Goods in transit, transshipment or goods exported as stores of a vessel or aircraft unless it is otherwise stated, are not affected by provisions of prohibited or restricted goods. Such goods should be exported within such a time as the Commissioner may specify.

  1. There is need to have a detailed examination account on the export entry which should be endorsed by the Customs station of exit. This copy will be used to support the declaration by the owner at the time of the re-importation of the goods as supporting evidence for the goods that were temporarily exported in order for the goods not to be taxed as fresh imports if they are re-imported in the same state as that at the time of exportation.
  2. The exporter/owner of goods is advised to get a re-importation certificate (Form P45) from Customs for the goods under temporary exportation at the time of clearing his goods for temporary exportation.

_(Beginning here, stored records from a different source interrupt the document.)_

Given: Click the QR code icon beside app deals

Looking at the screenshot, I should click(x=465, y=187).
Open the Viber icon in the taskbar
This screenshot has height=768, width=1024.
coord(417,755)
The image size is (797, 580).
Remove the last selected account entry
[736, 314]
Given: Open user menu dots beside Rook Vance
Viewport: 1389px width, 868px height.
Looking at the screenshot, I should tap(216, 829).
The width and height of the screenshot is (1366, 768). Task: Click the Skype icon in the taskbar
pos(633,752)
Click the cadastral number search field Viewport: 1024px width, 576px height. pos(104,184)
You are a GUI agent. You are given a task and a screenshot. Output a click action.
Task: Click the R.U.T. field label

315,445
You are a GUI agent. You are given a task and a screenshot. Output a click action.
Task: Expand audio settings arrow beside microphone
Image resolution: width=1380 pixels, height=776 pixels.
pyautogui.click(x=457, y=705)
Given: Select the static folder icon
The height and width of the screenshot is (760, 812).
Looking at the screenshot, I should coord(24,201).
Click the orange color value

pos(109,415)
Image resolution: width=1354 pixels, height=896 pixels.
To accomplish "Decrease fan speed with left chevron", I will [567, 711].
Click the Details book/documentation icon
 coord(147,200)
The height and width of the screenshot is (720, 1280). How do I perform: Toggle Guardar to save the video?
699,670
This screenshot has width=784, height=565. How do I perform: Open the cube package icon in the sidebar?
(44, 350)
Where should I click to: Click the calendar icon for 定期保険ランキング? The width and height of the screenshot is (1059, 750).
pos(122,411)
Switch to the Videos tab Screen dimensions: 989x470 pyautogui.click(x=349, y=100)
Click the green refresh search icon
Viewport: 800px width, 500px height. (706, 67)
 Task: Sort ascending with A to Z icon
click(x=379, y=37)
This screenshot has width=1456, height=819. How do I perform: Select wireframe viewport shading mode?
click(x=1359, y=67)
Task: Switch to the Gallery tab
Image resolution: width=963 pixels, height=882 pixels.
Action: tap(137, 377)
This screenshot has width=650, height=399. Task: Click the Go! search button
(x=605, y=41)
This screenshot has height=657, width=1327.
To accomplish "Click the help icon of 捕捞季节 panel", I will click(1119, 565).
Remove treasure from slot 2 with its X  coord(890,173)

The re-importation certificate is one of the cardinal documents that support the declaration made to Customs at the time of re-importation of the goods.
  3. Where goods on re-importation are liable to duty, the value of such goods shall be the amount of the increase in value attributable to:
  4. Repairs outside the Partner State;
  5. Equipment or other goods added and related work done outside the Partner State;
  6. Processing or manufacturing done outside the Partner State;
  7. Any other costs incurred outside the Partner State.
  8. However, goods temporarily exported for repair free of charge on account of a contractual obligation if established by the Commissioner shall be released without payment of taxes nevertheless, this shall not apply where account was taken of the manufacturing defect at the time when such goods were first released for Home Consumption.

What is the Simplified Export (SE1)?

This is configured in ASYCUDA World like any other regimes but unique because of its simplified nature purposely to ease cross border trade which is normally informal in nature.

Briefs on the regime

It is a self-clearance by the exporter and no need of a middleman (agent).

It is captured by customs officers hence saves the cost of a hiring the services of clearing agent.

Exporter TIN is not mandatory as is the case with normal declaration.

No rigorous export transaction documents are required.

The SE1 declaration takes shorter time than a normal declaration (instant).

The value of goods under this regime is less or equal to USD 2000.

The regime is facilitated with a Simplified Certificate of Origin (SCOO) which is manually issued at the border of exit.

  1. Present goods to exports desk/front desk/market desk for inspection with all relevant transaction documents (for example Receipt, Simplified Certificate of origin and Identity card).
  2. Customs officer captures/registers a simplified export entry (SE1) with the documents in (1) attached.
  3. Payments form generated where applicable, especially for exports that attract levy such as fish, hides and tobacco in raw form.
  4. Payment made in the bank of choice (Presence of pay way machine proximal to the processing desk).
  5. System release of goods by customs.
  6. Physical release/flag off of the consignment to the client by Customs officer

Note that where the export item does not attract export levy like the majority, then no.3 and 4 are disregarded.

This regime of small-scale traders requires agent TIN but does not require exporters TIN.

The exporter, gets a licensed custom clearing agent to make a simplified Customs declaration for his or her exports.

Customs will receive the electronic declaration and immediately assign an officer to process release.

The exporter presents his truck with his goods to a customs officer who will confirm the goods against the declaration and immediately releases the truck to cross the border if everything complies.

Note: The difference between ES1 and SE1 is that SE1 serves small scale exporters whose customs Value of goods is not exceeding USD 2000 and the mode of transportation is either wheelbarrow, bicycle, by head or motorcycle. On the other hand, ES1, serves small scale exporters whose value of goods does not exceeding USD 2000 but the means of transport is largely trucks for example, exporters of 10 Metric tons of maize etc. This was considered to give small scale traders wide options for trade facilitation.